## Task to carry out
Output the lines between the one holding "Given: Click the red 437'0 price level label" and the one holding "[x=10, y=671]", inclusive, reproducing them without any change.

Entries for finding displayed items

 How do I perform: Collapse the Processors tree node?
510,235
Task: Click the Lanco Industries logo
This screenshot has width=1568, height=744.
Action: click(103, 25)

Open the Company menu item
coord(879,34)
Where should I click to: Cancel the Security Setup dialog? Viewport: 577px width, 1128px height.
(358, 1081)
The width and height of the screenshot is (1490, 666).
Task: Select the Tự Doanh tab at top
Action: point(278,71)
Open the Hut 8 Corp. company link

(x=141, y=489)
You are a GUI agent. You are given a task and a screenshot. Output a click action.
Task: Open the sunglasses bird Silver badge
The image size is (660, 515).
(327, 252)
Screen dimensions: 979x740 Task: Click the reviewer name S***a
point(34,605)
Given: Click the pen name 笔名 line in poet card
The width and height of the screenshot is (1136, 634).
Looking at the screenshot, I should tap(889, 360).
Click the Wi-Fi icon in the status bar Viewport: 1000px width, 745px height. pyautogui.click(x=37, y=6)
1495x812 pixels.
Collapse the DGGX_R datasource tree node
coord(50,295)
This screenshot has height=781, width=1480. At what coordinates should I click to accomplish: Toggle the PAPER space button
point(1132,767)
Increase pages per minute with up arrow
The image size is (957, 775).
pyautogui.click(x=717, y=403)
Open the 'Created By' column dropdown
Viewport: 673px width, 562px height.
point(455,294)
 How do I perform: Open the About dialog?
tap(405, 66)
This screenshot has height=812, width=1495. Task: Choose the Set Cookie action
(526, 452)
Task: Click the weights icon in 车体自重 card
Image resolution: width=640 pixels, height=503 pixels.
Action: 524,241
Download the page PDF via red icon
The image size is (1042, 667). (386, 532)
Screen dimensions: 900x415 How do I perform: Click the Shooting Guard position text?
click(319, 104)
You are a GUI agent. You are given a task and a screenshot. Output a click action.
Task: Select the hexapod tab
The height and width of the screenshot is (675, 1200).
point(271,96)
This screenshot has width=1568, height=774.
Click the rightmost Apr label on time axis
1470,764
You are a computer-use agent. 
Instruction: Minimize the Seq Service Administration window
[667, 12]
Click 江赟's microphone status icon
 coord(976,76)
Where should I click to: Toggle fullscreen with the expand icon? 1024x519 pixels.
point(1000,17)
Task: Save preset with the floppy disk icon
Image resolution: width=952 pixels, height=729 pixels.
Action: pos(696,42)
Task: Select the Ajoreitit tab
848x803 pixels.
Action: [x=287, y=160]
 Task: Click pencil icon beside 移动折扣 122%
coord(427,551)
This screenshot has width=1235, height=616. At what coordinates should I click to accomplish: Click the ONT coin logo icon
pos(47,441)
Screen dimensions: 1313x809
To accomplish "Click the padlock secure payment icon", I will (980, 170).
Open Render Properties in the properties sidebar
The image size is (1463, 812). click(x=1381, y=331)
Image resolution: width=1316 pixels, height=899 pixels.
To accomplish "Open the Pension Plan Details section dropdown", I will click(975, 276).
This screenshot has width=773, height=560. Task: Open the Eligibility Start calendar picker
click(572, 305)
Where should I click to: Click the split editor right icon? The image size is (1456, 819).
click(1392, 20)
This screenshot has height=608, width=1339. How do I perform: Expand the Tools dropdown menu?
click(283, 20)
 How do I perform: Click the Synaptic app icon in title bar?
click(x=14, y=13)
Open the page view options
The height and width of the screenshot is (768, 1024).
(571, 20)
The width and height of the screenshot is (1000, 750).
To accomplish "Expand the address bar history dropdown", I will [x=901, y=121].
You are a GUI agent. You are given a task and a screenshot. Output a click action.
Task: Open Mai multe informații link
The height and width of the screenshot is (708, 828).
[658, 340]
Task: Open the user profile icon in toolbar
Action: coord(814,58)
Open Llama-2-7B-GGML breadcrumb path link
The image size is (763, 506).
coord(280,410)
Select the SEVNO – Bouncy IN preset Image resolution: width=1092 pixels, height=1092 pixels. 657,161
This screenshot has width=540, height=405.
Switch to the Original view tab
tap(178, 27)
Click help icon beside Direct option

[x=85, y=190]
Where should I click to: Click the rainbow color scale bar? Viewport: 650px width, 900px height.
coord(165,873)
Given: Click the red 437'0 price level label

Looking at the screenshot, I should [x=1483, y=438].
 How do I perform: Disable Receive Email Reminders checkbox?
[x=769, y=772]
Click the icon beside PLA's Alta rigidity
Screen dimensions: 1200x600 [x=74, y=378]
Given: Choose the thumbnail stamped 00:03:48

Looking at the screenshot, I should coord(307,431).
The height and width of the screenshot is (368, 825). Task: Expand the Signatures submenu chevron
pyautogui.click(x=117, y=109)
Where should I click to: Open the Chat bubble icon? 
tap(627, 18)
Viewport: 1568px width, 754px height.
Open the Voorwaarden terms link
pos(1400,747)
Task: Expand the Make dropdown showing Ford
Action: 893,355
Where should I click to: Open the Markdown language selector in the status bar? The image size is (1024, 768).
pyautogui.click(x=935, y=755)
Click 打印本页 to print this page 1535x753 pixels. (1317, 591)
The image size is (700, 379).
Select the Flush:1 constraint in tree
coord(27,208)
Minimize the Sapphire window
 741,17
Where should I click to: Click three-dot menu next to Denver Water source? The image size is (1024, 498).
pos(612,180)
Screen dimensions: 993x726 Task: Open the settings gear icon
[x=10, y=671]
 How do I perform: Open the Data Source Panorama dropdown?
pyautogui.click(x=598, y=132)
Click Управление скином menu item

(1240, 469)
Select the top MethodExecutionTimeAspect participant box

## Result of the exercise
Given: Click the red 437'0 price level label

Looking at the screenshot, I should [x=1483, y=438].
 How do I perform: Disable Receive Email Reminders checkbox?
[x=769, y=772]
Click the icon beside PLA's Alta rigidity
Screen dimensions: 1200x600 [x=74, y=378]
Given: Choose the thumbnail stamped 00:03:48

Looking at the screenshot, I should coord(307,431).
The height and width of the screenshot is (368, 825). Task: Expand the Signatures submenu chevron
pyautogui.click(x=117, y=109)
Where should I click to: Open the Chat bubble icon? 
tap(627, 18)
Viewport: 1568px width, 754px height.
Open the Voorwaarden terms link
pos(1400,747)
Task: Expand the Make dropdown showing Ford
Action: 893,355
Where should I click to: Open the Markdown language selector in the status bar? The image size is (1024, 768).
pyautogui.click(x=935, y=755)
Click 打印本页 to print this page 1535x753 pixels. (1317, 591)
The image size is (700, 379).
Select the Flush:1 constraint in tree
coord(27,208)
Minimize the Sapphire window
 741,17
Where should I click to: Click three-dot menu next to Denver Water source? The image size is (1024, 498).
pos(612,180)
Screen dimensions: 993x726 Task: Open the settings gear icon
[x=10, y=671]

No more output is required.